Stefan Zweig, La collezione invisibile, 1925
Pagine d’Arte, collana Sintomi, Tesserete (CH), 2018

Uno dei più grandi omaggi letterari all’arte del collezionare. Ingrediente principale: un collezionista cieco da tempo, così innamorato delle sue stampe d’arte antica da ricordarle a memoria fin nei più minimi dettagli. Altri ingredienti: familiari che per fare fronte ai problemi economici hanno scialacquato il tesoro del collezionista; passepartout che ormai incorniciano fogli bianchi, o riproduzioni segnaposto per ingannare le dita del non vedente.

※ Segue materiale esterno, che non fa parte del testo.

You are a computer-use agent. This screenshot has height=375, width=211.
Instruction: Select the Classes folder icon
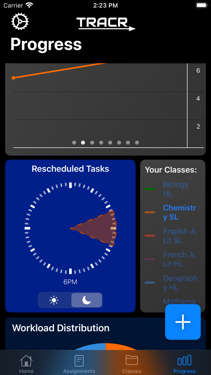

Nessuno può rivelare al collezionista cieco l’amaro segreto, nemmeno l’antiquario venuto in visita da Berlino: come confessargli che le immagini che, senza gli occhi, lui vede ancora nitidamente sono ormai invisibili per i più?

 

Elena Radice e Mattia Capelletti, Jalfa, Jerd, 2016
traccia audio, 9’54’’, testo Elena Radice e Mattia Capelletti, voce Noemi Radice, musiche Elena Radice
realizzato per Mnemoscape Magazine 4 – “On remoteness”
courtesy gli artisti

Mettendo in opera un misterioso protocollo di attenzione sostenuta, gli autori propongono a un gruppo di persone un esercizio basato sull’esperienza collettiva di un oggetto creato per essere visto. Ciò che i partecipanti osservano è sottratto alla nostra vista, alimentata solo dalle parole della traccia audio per via immaginativa. Il testo recitato è la rielaborazione degli appunti di tutti i partecipanti in una prosa a tratti incoerente: senza immagini esposte se ne evocano infinite, o almeno tante quante gli spettatori che la voce raggiunge.

 

Federica Mutti, Riprogrammatica, 2019
guanti in raso, lunghezza 3 m ca.
realizzato con il supporto del laboratorio di Stem Cell Biology and Cancer Research del CNR di Milano
courtesy l’artista

L’artista indaga la riprogrammazione cellulare: dal punto di vista del DNA le cellule di un corpo adulto e sano sono tutte uguali, eppure la loro funzione è specifica. La riprogrammazione è una sorta di rieducazione: la cellula regredisce allo stadio embrionale, muta forma, cambia mestiere – la pelle, ad esempio, può imparare a esser cervello, e viceversa. Nella mente dell’artista nascono immagini di mani che pensano e vedono, ipotesi di cervelli con dita e tatto.